◆ **What to produce**
Wherever "agent" appears in a line of the listing, report that line.

◆ **Information**
▬▬▬

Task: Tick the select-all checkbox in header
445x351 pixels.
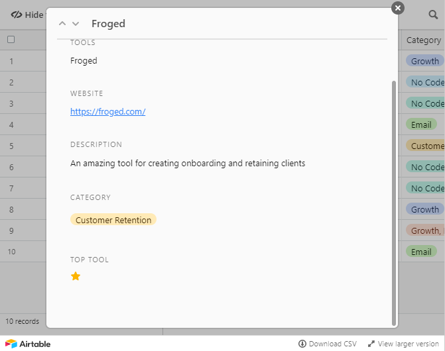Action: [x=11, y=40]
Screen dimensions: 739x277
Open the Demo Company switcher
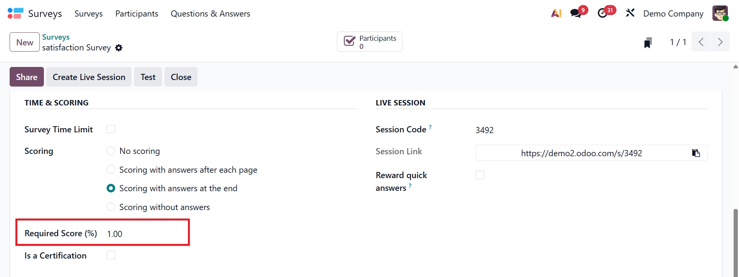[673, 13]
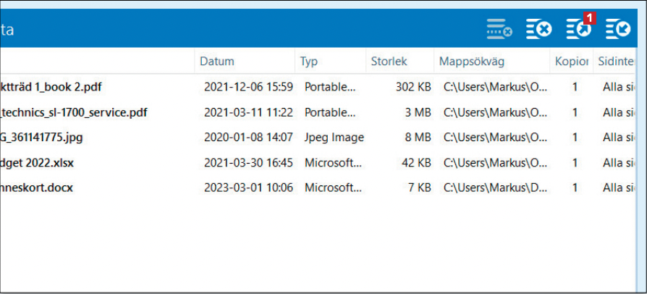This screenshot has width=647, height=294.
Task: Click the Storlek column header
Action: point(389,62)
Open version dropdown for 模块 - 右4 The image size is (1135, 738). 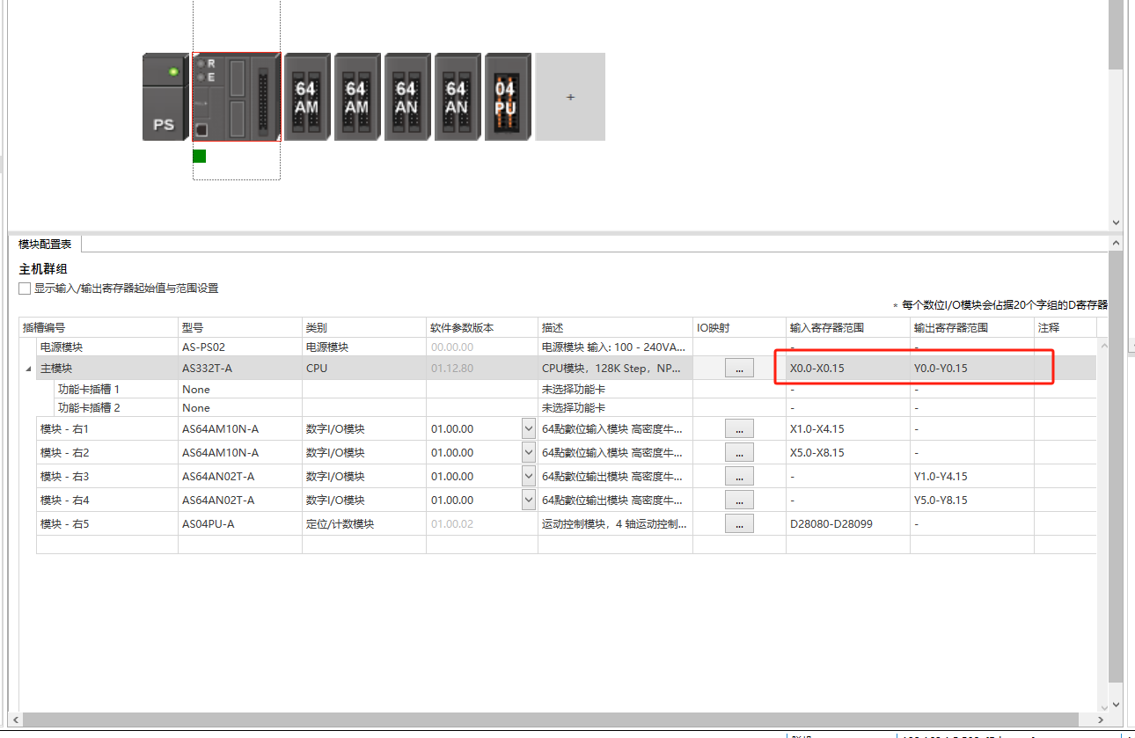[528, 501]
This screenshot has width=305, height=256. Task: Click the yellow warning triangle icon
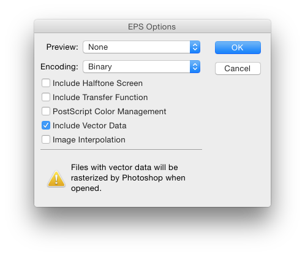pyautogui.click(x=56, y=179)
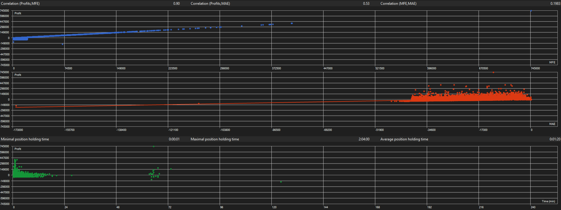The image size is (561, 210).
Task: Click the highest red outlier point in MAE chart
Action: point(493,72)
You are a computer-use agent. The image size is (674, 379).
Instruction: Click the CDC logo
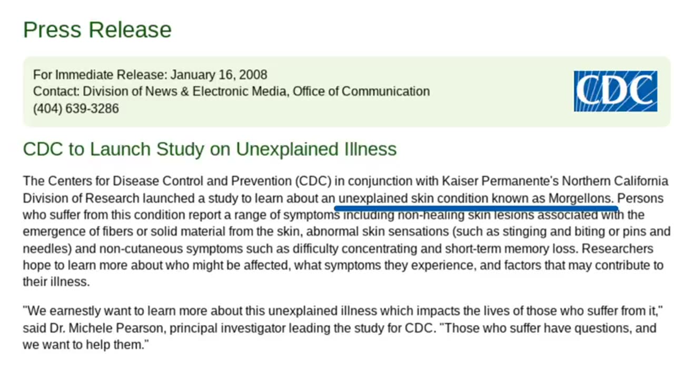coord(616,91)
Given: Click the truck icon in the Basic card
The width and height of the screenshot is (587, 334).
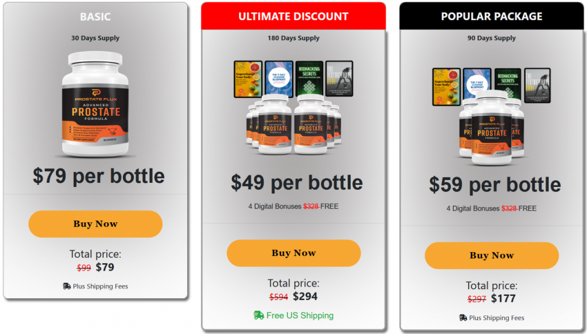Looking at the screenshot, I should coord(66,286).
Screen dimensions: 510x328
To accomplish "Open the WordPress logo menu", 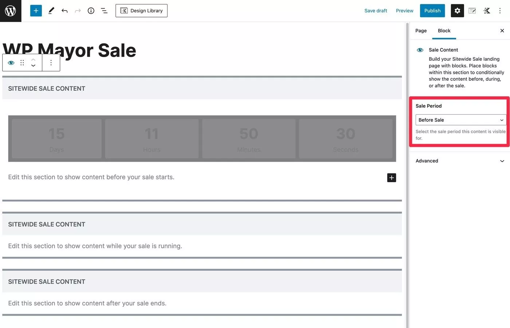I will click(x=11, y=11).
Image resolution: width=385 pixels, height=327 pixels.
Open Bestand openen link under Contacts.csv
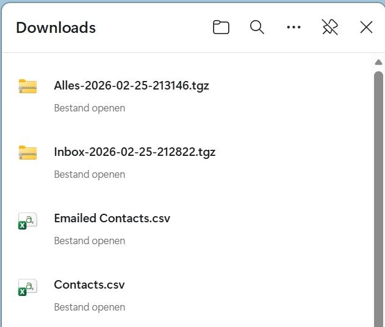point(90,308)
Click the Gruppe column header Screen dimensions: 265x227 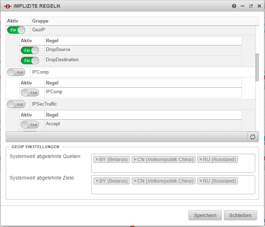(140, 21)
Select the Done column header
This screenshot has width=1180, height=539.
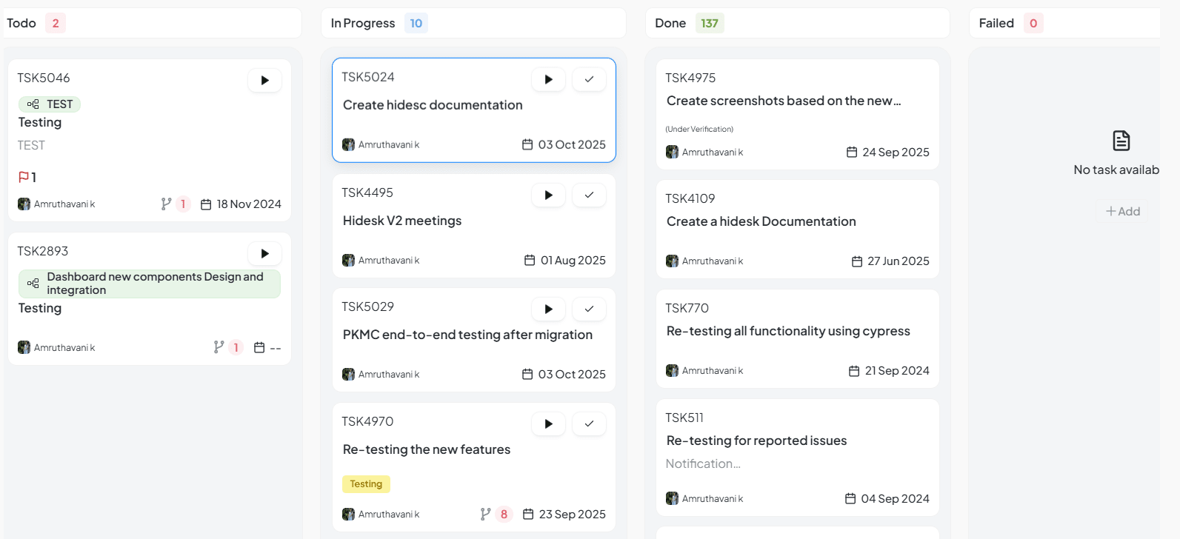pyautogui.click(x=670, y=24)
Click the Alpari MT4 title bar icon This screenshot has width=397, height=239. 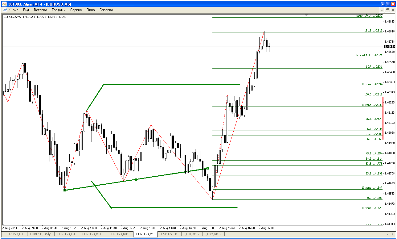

▬▬▬

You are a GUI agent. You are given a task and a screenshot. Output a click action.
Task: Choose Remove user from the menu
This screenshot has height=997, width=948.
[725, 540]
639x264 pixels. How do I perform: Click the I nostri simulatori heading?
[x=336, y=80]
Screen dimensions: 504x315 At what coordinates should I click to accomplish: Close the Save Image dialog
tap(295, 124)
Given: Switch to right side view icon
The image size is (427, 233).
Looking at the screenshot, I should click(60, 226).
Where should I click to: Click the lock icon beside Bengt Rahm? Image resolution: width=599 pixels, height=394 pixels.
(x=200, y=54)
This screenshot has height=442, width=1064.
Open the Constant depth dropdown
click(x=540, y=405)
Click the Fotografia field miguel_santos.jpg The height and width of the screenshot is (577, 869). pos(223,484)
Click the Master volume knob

▬▬▬

◆ **Written answer**
You are a computer-use agent. The image size is (674, 379).
You are a GUI agent. You are given a task and a screenshot. Output a click action.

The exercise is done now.